*** Opening of Text under study ***
# Horse colors



## Anna7 (Jan 28, 2010)

Hi all!

I'm confused about colors of horses!!! So I decided to ask you good people about this: The difference between "piebald", "skewbald", "pinto", "overo" and "tobiano". I mean seriously...everywhere I looked...there were different definitions.... So confusing!! 

Please help!

Anna


----------



## shortbackandsides (Aug 28, 2008)

Anna7 said:


> Hi all!
> 
> I'm confused about colors of horses!!! So I decided to ask you good people about this: The difference between "piebald", "skewbald", "pinto", "overo" and "tobiano". I mean seriously...everywhere I looked...there were different definitions.... So confusing!!
> 
> ...


your mixing colours and breeds


----------



## MoodyMare (Jun 15, 2009)

Piebald is black and white, skewbald is any other colour and white, pinto, overo and tobiano are the names for different types of patterns/base colours of coloured horses.


----------



## merlyn26 (Feb 4, 2010)
*** Close of Text under study ***
*** Opening of Supplied material ***
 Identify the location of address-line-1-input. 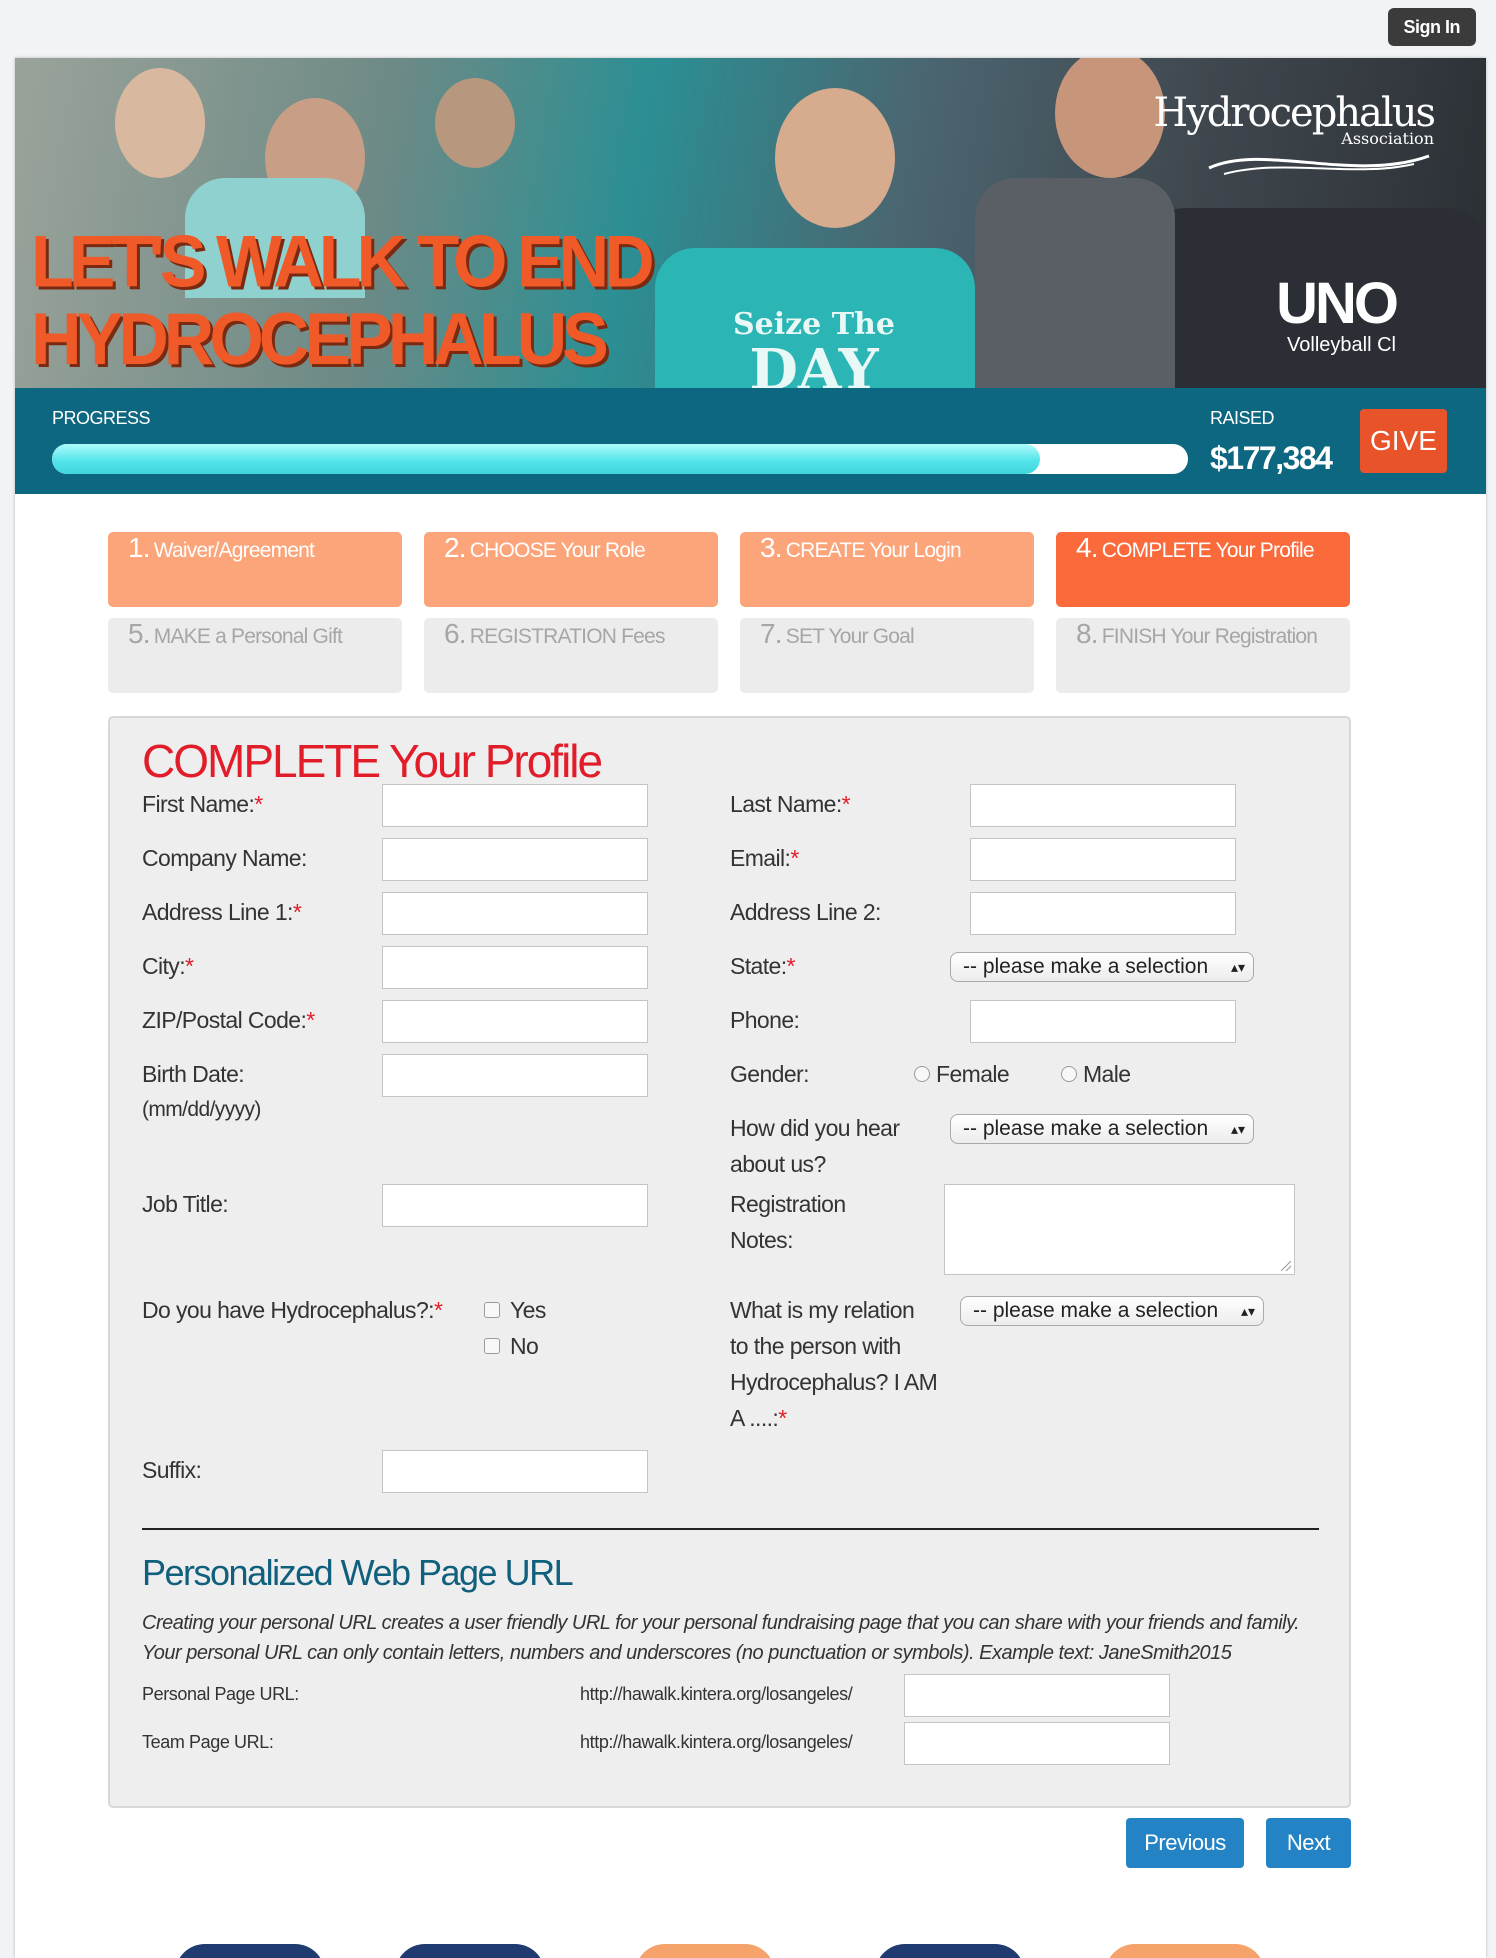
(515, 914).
*** Close of Supplied material ***
*** Opening of Supplied material ***
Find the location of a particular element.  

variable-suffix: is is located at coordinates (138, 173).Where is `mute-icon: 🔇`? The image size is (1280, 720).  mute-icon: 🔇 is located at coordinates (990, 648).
*** Close of Supplied material ***
*** Opening of Supplied material ***
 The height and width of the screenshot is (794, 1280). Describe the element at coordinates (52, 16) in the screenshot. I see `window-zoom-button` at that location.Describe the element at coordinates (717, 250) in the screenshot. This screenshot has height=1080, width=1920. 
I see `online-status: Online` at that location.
*** Close of Supplied material ***
→ Brief A
Answer these questions about the horse colors thread, one line each:
(i) Which five terms does Anna7 ask about?
(ii) According to shortbackandsides, what is Anna7 mixing?
(iii) How does MoodyMare define piebald?
→ Brief B
Proceed with the horse colors thread from the point where it stops.
The rows come from a different source than the horse colors thread.

→ Written answer A
(i) Piebald, skewbald, pinto, overo and tobiano.
(ii) Colours and breeds.
(iii) Black and white.

→ Written answer B
shortbackandsides - she isnt mixing colours and breeds - moody mare is correct piebald is black and white and skewbald is any other colour and white and pinto is the american term for a coloured horse then overo, tobiano, sabino etc are the names of the inherited coat pattern distributions. :smile5:


----------



## Gracie10 (Feb 3, 2010)

Overo, tobiano, sabino are usually linked with the paint horses where as piebald and skewbald are colours in other type of breeds


----------



## Tim_A (Mar 12, 2009)

There's quite a useful guide here which should get you started (i've got it bookmarked!!):

Horse Colours And Patterns

Hope that helps


----------



## Anna7 (Jan 28, 2010)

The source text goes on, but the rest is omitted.